Tom's Journal. http://tomschuckmanjournal.blogspot.com/ tschuckman@aol.com

Hi Folks,
I am so full of good vibrations and thoughts to where I have to calm myself down this morning!  Every single day and night I make incredible 'quantum leaps' in healing, personal rehab, abilities, attitude, getting closer to the Lord, etc.  I am home alone, where I should be [but a Kenosha Visiting Nurse will come here tomorrow], with less pain in the "new knee" post-op recovery-- having taken a major defecation and SHOWER all by myself!! [sorry about the base, common description, friends... but this is a major 'achievement' for me... lol].  My dear old Mom even laughs at my 'colorful speech.'  I love her dearly-- she has been there with me in spirit all the way-- all the time, even as she is LEGALLY BLIND!  Pray that she accepts the Lord and Salvation before He does come...please.  Thanks.
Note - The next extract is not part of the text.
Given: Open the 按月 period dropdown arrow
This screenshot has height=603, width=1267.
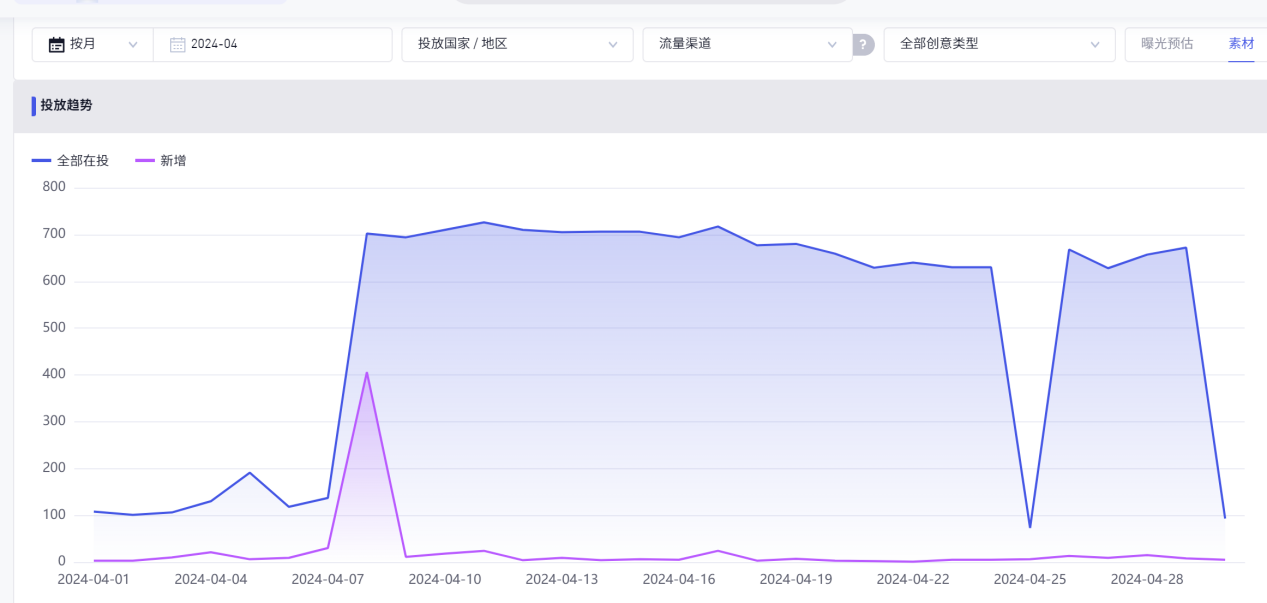Looking at the screenshot, I should (x=133, y=44).
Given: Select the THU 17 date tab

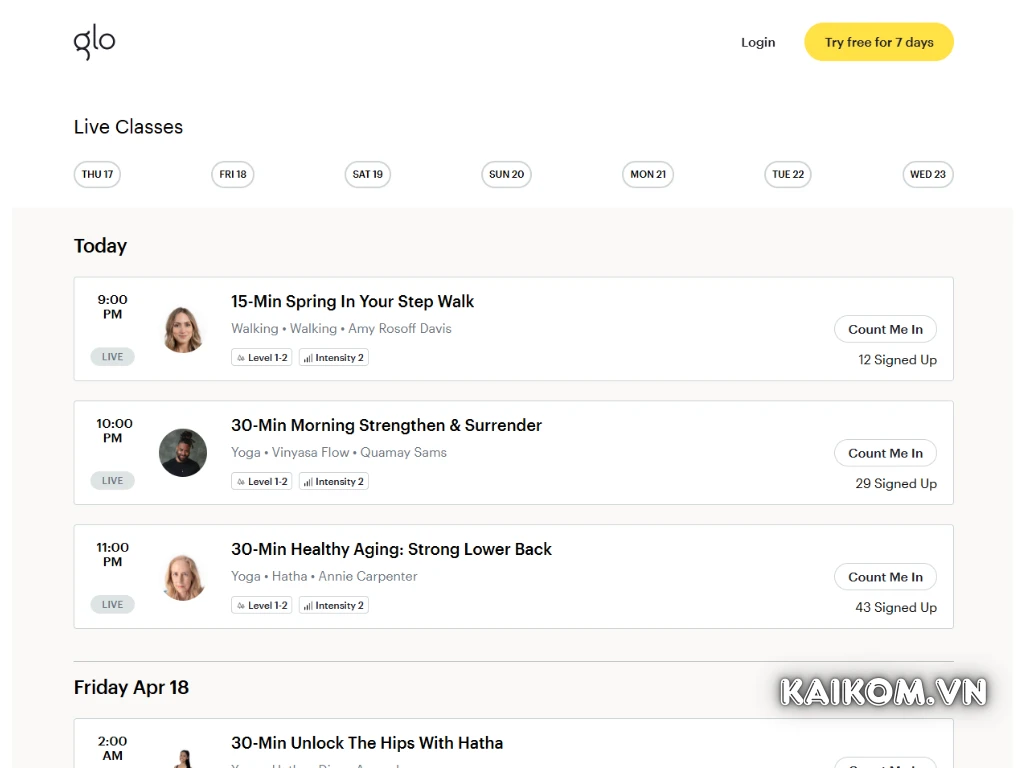Looking at the screenshot, I should (97, 174).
I contorted [painfully] my Left leg after the shower on the bed to rub some much needed skin cream to my dry feet, ankles and calves-- but I bet that I probably did better than  that 'Ghetto Rehab'  place I almost got suckered into in Kenosha-- Sheridan Medical Complex, 8400 Sheridan Rod.  262-658-4141.  And yes, I do feel  confident enough to put that name and address in print after me and my good friend and Christian, Bill Tippett saw yesterday!!  They MAY get a visit from a 'State agency' depending on what mood I am in tomorrow... lol.  Dear  wife, Sharon was an expert in sharing and posting those sharp, meaningful 'contacts' to "clean up" a small part of that horrible Rehab and 'Nursing Home' Industry mess!  That is truly a well hidden horror story that needs to be addressed in good time.  Except that this is NOT that much time in June 2011.  But then again-- the Lord will clean everything up, in His own good time.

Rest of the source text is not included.